**Task instructions:** Repeat all entries below exactly as shown.
+++ Given records
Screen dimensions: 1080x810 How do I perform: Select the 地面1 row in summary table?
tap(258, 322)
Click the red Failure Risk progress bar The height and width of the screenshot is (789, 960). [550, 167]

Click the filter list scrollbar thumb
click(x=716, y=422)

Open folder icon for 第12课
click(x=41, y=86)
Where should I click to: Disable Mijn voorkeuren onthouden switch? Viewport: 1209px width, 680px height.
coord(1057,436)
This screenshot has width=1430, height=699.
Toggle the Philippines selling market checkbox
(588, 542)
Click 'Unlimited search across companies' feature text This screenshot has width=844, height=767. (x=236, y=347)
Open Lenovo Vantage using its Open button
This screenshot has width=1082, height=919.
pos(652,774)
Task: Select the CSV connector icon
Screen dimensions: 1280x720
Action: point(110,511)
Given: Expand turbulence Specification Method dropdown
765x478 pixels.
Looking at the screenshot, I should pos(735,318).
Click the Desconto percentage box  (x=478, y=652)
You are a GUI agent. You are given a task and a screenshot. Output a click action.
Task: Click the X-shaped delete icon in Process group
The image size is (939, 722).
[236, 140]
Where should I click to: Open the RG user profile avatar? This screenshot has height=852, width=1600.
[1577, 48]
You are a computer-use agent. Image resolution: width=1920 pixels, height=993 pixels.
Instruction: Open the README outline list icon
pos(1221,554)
++++++
**Task answer:**
Screen dimensions: 1080x810 How do I perform: Select the 地面1 row in summary table?
tap(258, 322)
Click the red Failure Risk progress bar The height and width of the screenshot is (789, 960). [550, 167]

Click the filter list scrollbar thumb
click(x=716, y=422)

Open folder icon for 第12课
click(x=41, y=86)
Where should I click to: Disable Mijn voorkeuren onthouden switch? Viewport: 1209px width, 680px height.
coord(1057,436)
This screenshot has width=1430, height=699.
Toggle the Philippines selling market checkbox
(588, 542)
Click 'Unlimited search across companies' feature text This screenshot has width=844, height=767. (x=236, y=347)
Open Lenovo Vantage using its Open button
This screenshot has width=1082, height=919.
pos(652,774)
Task: Select the CSV connector icon
Screen dimensions: 1280x720
Action: point(110,511)
Given: Expand turbulence Specification Method dropdown
765x478 pixels.
Looking at the screenshot, I should pos(735,318).
Click the Desconto percentage box  (x=478, y=652)
You are a GUI agent. You are given a task and a screenshot. Output a click action.
Task: Click the X-shaped delete icon in Process group
The image size is (939, 722).
[236, 140]
Where should I click to: Open the RG user profile avatar? This screenshot has height=852, width=1600.
[1577, 48]
You are a computer-use agent. Image resolution: width=1920 pixels, height=993 pixels.
Instruction: Open the README outline list icon
pos(1221,554)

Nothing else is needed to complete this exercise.